(Pixel coordinate grounding data)
════
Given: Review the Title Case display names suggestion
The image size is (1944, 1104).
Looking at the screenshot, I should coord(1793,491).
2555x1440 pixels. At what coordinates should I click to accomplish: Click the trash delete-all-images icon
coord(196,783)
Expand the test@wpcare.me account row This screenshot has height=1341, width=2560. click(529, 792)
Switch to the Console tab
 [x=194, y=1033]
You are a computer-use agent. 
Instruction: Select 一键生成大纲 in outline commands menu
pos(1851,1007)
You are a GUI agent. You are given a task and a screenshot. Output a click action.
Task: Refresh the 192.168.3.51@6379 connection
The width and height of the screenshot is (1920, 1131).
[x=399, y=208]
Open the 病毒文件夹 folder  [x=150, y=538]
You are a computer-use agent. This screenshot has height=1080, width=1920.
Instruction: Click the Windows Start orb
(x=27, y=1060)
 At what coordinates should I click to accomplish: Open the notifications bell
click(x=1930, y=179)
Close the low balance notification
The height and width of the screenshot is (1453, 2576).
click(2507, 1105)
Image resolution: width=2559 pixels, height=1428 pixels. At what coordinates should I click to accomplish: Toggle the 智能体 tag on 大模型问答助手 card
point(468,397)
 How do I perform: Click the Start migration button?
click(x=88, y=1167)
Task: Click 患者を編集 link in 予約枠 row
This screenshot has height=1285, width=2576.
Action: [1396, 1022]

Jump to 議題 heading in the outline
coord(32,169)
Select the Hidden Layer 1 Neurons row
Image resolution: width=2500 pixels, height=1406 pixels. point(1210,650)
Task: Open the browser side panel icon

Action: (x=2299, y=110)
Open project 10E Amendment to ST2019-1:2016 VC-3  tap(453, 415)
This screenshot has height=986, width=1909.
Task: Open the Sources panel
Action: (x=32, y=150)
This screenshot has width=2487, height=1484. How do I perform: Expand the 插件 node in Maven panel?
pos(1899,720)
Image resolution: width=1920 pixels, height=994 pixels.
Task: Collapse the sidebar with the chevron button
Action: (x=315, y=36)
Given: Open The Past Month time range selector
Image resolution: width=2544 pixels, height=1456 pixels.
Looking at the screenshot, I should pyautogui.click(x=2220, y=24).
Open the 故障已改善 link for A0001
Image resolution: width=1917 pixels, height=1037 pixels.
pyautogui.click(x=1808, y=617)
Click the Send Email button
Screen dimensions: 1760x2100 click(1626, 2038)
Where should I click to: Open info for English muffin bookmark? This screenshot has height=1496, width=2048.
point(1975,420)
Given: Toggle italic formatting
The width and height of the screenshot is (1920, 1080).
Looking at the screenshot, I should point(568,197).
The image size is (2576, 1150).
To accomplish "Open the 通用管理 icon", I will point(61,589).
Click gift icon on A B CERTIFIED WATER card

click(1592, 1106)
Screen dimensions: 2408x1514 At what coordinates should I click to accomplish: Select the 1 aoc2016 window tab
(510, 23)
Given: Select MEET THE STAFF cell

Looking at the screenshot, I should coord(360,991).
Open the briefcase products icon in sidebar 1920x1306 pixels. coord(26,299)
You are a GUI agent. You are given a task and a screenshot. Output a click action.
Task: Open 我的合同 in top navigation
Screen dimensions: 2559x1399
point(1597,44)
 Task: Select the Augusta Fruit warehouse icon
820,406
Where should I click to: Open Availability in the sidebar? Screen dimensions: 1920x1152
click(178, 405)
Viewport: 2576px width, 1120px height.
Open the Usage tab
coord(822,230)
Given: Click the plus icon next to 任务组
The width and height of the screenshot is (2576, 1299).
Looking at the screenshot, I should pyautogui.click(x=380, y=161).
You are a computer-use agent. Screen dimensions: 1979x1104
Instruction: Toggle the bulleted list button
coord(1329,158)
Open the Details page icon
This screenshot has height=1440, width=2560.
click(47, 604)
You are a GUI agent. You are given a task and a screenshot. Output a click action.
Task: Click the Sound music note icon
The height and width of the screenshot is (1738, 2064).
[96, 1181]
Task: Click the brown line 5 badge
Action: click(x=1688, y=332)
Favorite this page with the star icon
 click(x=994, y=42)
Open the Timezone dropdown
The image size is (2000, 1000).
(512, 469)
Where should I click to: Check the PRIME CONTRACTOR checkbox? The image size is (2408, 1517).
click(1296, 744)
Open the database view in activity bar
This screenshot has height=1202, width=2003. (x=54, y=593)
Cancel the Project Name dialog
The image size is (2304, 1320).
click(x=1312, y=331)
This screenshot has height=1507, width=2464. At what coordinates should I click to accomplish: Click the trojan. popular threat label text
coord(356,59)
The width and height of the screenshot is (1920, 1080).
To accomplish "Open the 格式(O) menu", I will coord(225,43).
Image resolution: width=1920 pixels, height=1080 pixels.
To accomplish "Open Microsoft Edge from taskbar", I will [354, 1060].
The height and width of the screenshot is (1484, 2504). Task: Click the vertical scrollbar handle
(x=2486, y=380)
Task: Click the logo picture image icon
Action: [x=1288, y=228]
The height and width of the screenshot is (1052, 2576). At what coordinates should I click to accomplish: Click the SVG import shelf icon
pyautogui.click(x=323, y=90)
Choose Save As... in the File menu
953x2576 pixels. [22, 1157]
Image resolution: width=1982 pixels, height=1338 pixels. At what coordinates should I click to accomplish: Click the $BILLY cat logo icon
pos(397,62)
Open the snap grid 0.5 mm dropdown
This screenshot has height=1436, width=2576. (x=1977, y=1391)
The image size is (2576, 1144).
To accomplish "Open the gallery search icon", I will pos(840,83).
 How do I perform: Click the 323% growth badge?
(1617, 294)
════
Assignment: Each entry above is to be copied out exactly.

Result:
Given: Review the Title Case display names suggestion
The image size is (1944, 1104).
Looking at the screenshot, I should coord(1793,491).
2555x1440 pixels. At what coordinates should I click to accomplish: Click the trash delete-all-images icon
coord(196,783)
Expand the test@wpcare.me account row This screenshot has height=1341, width=2560. click(529, 792)
Switch to the Console tab
 [x=194, y=1033]
You are a computer-use agent. 
Instruction: Select 一键生成大纲 in outline commands menu
pos(1851,1007)
You are a GUI agent. You are given a task and a screenshot. Output a click action.
Task: Refresh the 192.168.3.51@6379 connection
The width and height of the screenshot is (1920, 1131).
[x=399, y=208]
Open the 病毒文件夹 folder  [x=150, y=538]
You are a computer-use agent. This screenshot has height=1080, width=1920.
Instruction: Click the Windows Start orb
(x=27, y=1060)
 At what coordinates should I click to accomplish: Open the notifications bell
click(x=1930, y=179)
Close the low balance notification
The height and width of the screenshot is (1453, 2576).
click(2507, 1105)
Image resolution: width=2559 pixels, height=1428 pixels. At what coordinates should I click to accomplish: Toggle the 智能体 tag on 大模型问答助手 card
point(468,397)
 How do I perform: Click the Start migration button?
click(x=88, y=1167)
Task: Click 患者を編集 link in 予約枠 row
This screenshot has height=1285, width=2576.
Action: [1396, 1022]

Jump to 議題 heading in the outline
coord(32,169)
Select the Hidden Layer 1 Neurons row
Image resolution: width=2500 pixels, height=1406 pixels. point(1210,650)
Task: Open the browser side panel icon

Action: (x=2299, y=110)
Open project 10E Amendment to ST2019-1:2016 VC-3  tap(453, 415)
This screenshot has height=986, width=1909.
Task: Open the Sources panel
Action: (x=32, y=150)
This screenshot has width=2487, height=1484. How do I perform: Expand the 插件 node in Maven panel?
pos(1899,720)
Image resolution: width=1920 pixels, height=994 pixels.
Task: Collapse the sidebar with the chevron button
Action: (x=315, y=36)
Given: Open The Past Month time range selector
Image resolution: width=2544 pixels, height=1456 pixels.
Looking at the screenshot, I should pyautogui.click(x=2220, y=24).
Open the 故障已改善 link for A0001
Image resolution: width=1917 pixels, height=1037 pixels.
pyautogui.click(x=1808, y=617)
Click the Send Email button
Screen dimensions: 1760x2100 click(1626, 2038)
Where should I click to: Open info for English muffin bookmark? This screenshot has height=1496, width=2048.
point(1975,420)
Given: Toggle italic formatting
The width and height of the screenshot is (1920, 1080).
Looking at the screenshot, I should point(568,197).
The image size is (2576, 1150).
To accomplish "Open the 通用管理 icon", I will point(61,589).
Click gift icon on A B CERTIFIED WATER card

click(1592, 1106)
Screen dimensions: 2408x1514 At what coordinates should I click to accomplish: Select the 1 aoc2016 window tab
(510, 23)
Given: Select MEET THE STAFF cell

Looking at the screenshot, I should coord(360,991).
Open the briefcase products icon in sidebar 1920x1306 pixels. coord(26,299)
You are a GUI agent. You are given a task and a screenshot. Output a click action.
Task: Open 我的合同 in top navigation
Screen dimensions: 2559x1399
point(1597,44)
 Task: Select the Augusta Fruit warehouse icon
820,406
Where should I click to: Open Availability in the sidebar? Screen dimensions: 1920x1152
click(178, 405)
Viewport: 2576px width, 1120px height.
Open the Usage tab
coord(822,230)
Given: Click the plus icon next to 任务组
The width and height of the screenshot is (2576, 1299).
Looking at the screenshot, I should pyautogui.click(x=380, y=161).
You are a computer-use agent. Screen dimensions: 1979x1104
Instruction: Toggle the bulleted list button
coord(1329,158)
Open the Details page icon
This screenshot has height=1440, width=2560.
click(47, 604)
You are a GUI agent. You are given a task and a screenshot. Output a click action.
Task: Click the Sound music note icon
The height and width of the screenshot is (1738, 2064).
[96, 1181]
Task: Click the brown line 5 badge
Action: click(x=1688, y=332)
Favorite this page with the star icon
 click(x=994, y=42)
Open the Timezone dropdown
The image size is (2000, 1000).
(512, 469)
Where should I click to: Check the PRIME CONTRACTOR checkbox? The image size is (2408, 1517).
click(1296, 744)
Open the database view in activity bar
This screenshot has height=1202, width=2003. (x=54, y=593)
Cancel the Project Name dialog
The image size is (2304, 1320).
click(x=1312, y=331)
This screenshot has height=1507, width=2464. At what coordinates should I click to accomplish: Click the trojan. popular threat label text
coord(356,59)
The width and height of the screenshot is (1920, 1080).
To accomplish "Open the 格式(O) menu", I will coord(225,43).
Image resolution: width=1920 pixels, height=1080 pixels.
To accomplish "Open Microsoft Edge from taskbar", I will [354, 1060].
The height and width of the screenshot is (1484, 2504). Task: Click the vertical scrollbar handle
(x=2486, y=380)
Task: Click the logo picture image icon
Action: [x=1288, y=228]
The height and width of the screenshot is (1052, 2576). At what coordinates should I click to accomplish: Click the SVG import shelf icon
pyautogui.click(x=323, y=90)
Choose Save As... in the File menu
953x2576 pixels. [22, 1157]
Image resolution: width=1982 pixels, height=1338 pixels. At what coordinates should I click to accomplish: Click the $BILLY cat logo icon
pos(397,62)
Open the snap grid 0.5 mm dropdown
This screenshot has height=1436, width=2576. (x=1977, y=1391)
The image size is (2576, 1144).
To accomplish "Open the gallery search icon", I will pos(840,83).
 How do I perform: Click the 323% growth badge?
(1617, 294)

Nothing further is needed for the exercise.